Au jour le jour 45

 

 

Parions que le jour où vous aimerez la brûlante noirceur d’un temps qui se compte en immenses brassées,en larges boisages, vous viendrez dans le désir moiré qui va des marieurs de pluie aux souverains dont les administrateurs sont des singes qui échappent  toute tendresse.

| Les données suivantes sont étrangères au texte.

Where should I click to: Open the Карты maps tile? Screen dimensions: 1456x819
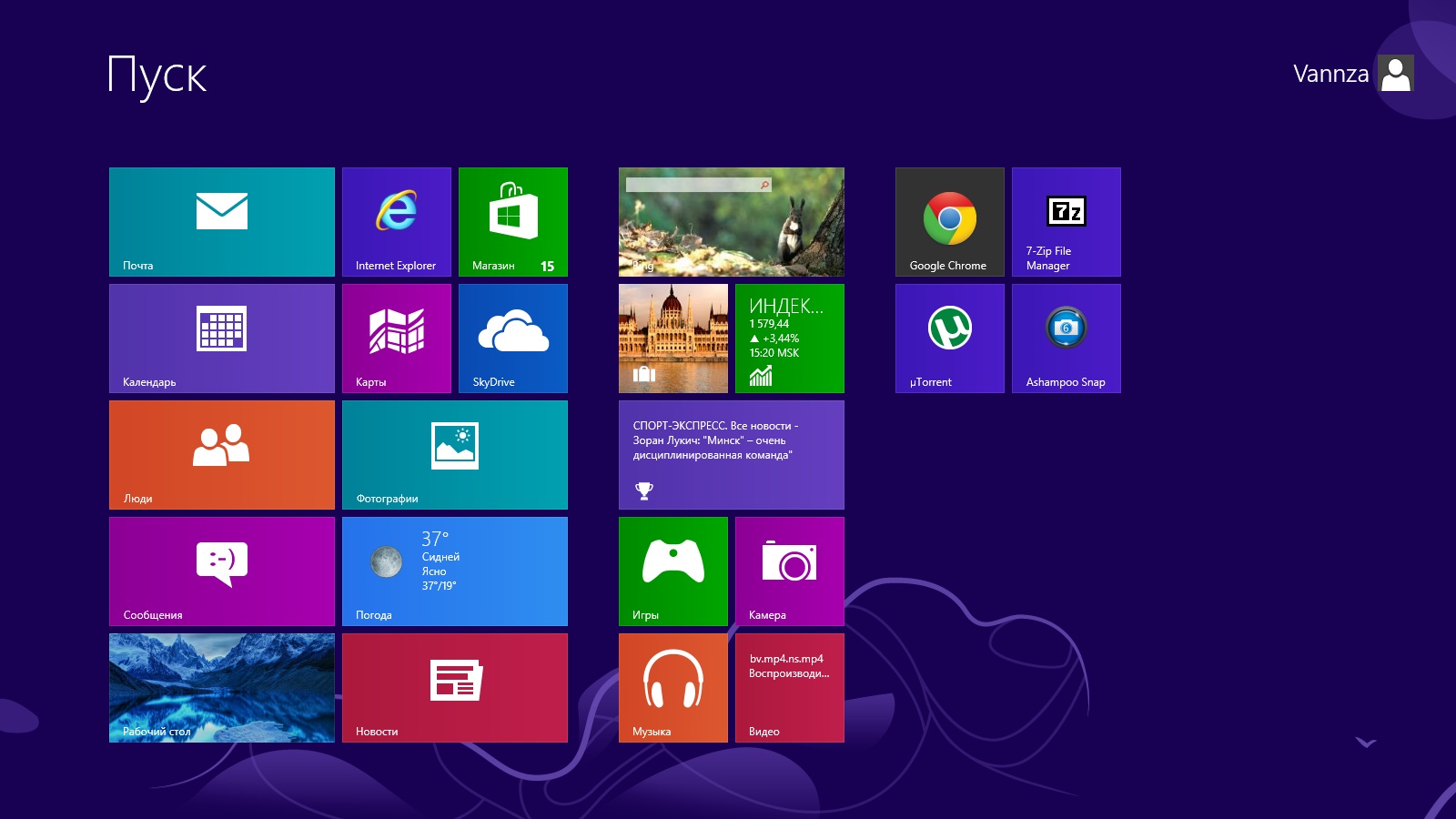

Ce jour là, je danserai sur des pics, des ciseaux, des aiguilles,sur des chiens devenus aveugles à tant lorgner la charogne,à tant voir dans les voiles rouges des filles nubiles des mantilles odorantes,quand elles vont se jeter dans les rivages vierges, je serai abordable,indifférent aussi à dresser, tirer des plans sur la comète, nul secours ne me forcera à comprendre ce qui vient dans le bouillonnement de mes nouveaux troubles, ceux où j’hésite entre l’ennui et l’amertume, entre l’impasse et le caniveau, ce jour là je serai net comme une lettre parcourue...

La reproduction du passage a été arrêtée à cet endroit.